Parti de rien, Monsieur « P » comme on l’appelait familièrement entre employés, avait emprunté 1500 $ à sa mère en 1950 pour se lancer en affaires, en achetant le Journal de Rosemont. Cet hebdomadaire devint le point de départ d’une grande aventure qui allait faire de Pierre Péladeau le premier milliardaire né au Québec. En moins de cinquante ans, cet homme a construit un empire dans le monde de la presse et de l’imprimerie. Au moment de sa mort, Québecor était au dixième rang des plus grandes entreprises au Québec.
FIER D’ÊTRE QUÉBÉCOIS
Fervent nationaliste, Pierre Péladeau ne cachait pas qu’il fondait de grands espoirs dans la capacité des Québécois à maîtriser leur destin. Au cours du référendum de 1995, alors que le camp fédéraliste brandissait les dangers que représentait la souveraineté, M. Péladeau intervint très peu dans le débat. Mais chaque fois qu’il était appelé à se prononcer sur la question économique, il déclarait : « N’ayez pas peur ». Quelques jours après sa mort, Pierre Bourgault écrivait dans Le Journal un billet qui résume assez bien tout ce qui a été dit ou écrit sur ce grand bâtisseur au fil des ans : « Ce n’était pas un homme riche comme les autres. Les riches ont l’habitude de rester discrets, pas lui.
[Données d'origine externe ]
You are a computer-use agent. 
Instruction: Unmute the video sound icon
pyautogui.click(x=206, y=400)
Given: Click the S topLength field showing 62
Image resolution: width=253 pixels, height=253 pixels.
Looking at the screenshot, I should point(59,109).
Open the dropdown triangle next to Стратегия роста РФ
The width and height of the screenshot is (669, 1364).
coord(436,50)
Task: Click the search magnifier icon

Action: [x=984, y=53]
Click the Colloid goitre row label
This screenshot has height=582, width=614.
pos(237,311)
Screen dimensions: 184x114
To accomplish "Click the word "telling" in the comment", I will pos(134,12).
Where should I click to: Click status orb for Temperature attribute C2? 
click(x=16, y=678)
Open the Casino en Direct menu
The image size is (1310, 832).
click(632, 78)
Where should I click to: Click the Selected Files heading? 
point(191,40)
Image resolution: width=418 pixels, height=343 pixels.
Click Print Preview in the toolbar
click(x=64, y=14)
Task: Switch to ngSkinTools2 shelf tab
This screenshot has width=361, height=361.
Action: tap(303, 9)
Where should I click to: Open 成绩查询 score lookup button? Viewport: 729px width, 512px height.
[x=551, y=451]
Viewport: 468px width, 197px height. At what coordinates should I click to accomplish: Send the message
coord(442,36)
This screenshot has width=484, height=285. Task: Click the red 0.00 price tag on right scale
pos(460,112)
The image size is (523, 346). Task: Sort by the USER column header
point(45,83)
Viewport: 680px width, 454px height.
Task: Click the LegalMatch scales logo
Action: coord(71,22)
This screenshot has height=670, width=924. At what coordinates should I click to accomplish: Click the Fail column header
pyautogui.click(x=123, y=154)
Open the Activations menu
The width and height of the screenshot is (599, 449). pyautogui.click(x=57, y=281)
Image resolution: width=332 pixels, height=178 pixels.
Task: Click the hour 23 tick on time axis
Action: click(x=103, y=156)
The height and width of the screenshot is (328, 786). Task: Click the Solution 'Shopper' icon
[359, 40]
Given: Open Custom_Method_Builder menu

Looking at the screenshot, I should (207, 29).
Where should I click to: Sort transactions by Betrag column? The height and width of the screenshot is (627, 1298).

Il est resté délinquant, ce qui lui a permis d’utiliser son argent à des fins plus nobles que ce que nous connaissons habituellement ».
UN GRAND PHILANTHROPE
Ses propos pittoresques, sa facilité à
communiquer, son charisme et sa profonde humanité sont les principales qualités que les gens qui l’ont côtoyé ont retenues de lui. Il avait l’habitude de dire : « Quand on a beaucoup, il faut donner beaucoup ». Une attitude qu’il a conservée tout au long de sa vie. Jacques Parizeau avait de l’admiration pour lui : « Ce qui m’a le plus surpris dans sa façon de faire, c’est de voir un chef d’entreprise de cette envergure diriger son action de mécénat dans son milieu immédiat et là où il y avait des besoins. Il a choisi d’aider l’université du Québec plutôt que l’université de Montréal, l’orchestre métropolitain plutôt que l’orchestre symphonique de Montréal. Il ne cherchait pas la grande reconnaissance ou la grande publicité. Il voulait juste faire sa part. » En plus des arts, Pierre Péladeau a montré sa grande générosité lors du déluge du Saguenay, en versant un million de dollars pour aider les sinistrés. Aux prises avec un problème d’alcoolisme qu’il n’a jamais caché, il a financé un centre de traitement de cette maladie pendant des années. En perdant Pierre Péladeau, « … le Québec a perdu un homme d’argent, mais aussi un homme de bien… », concluait Pierre Bourgault dans son hommage à Monsieur « P ».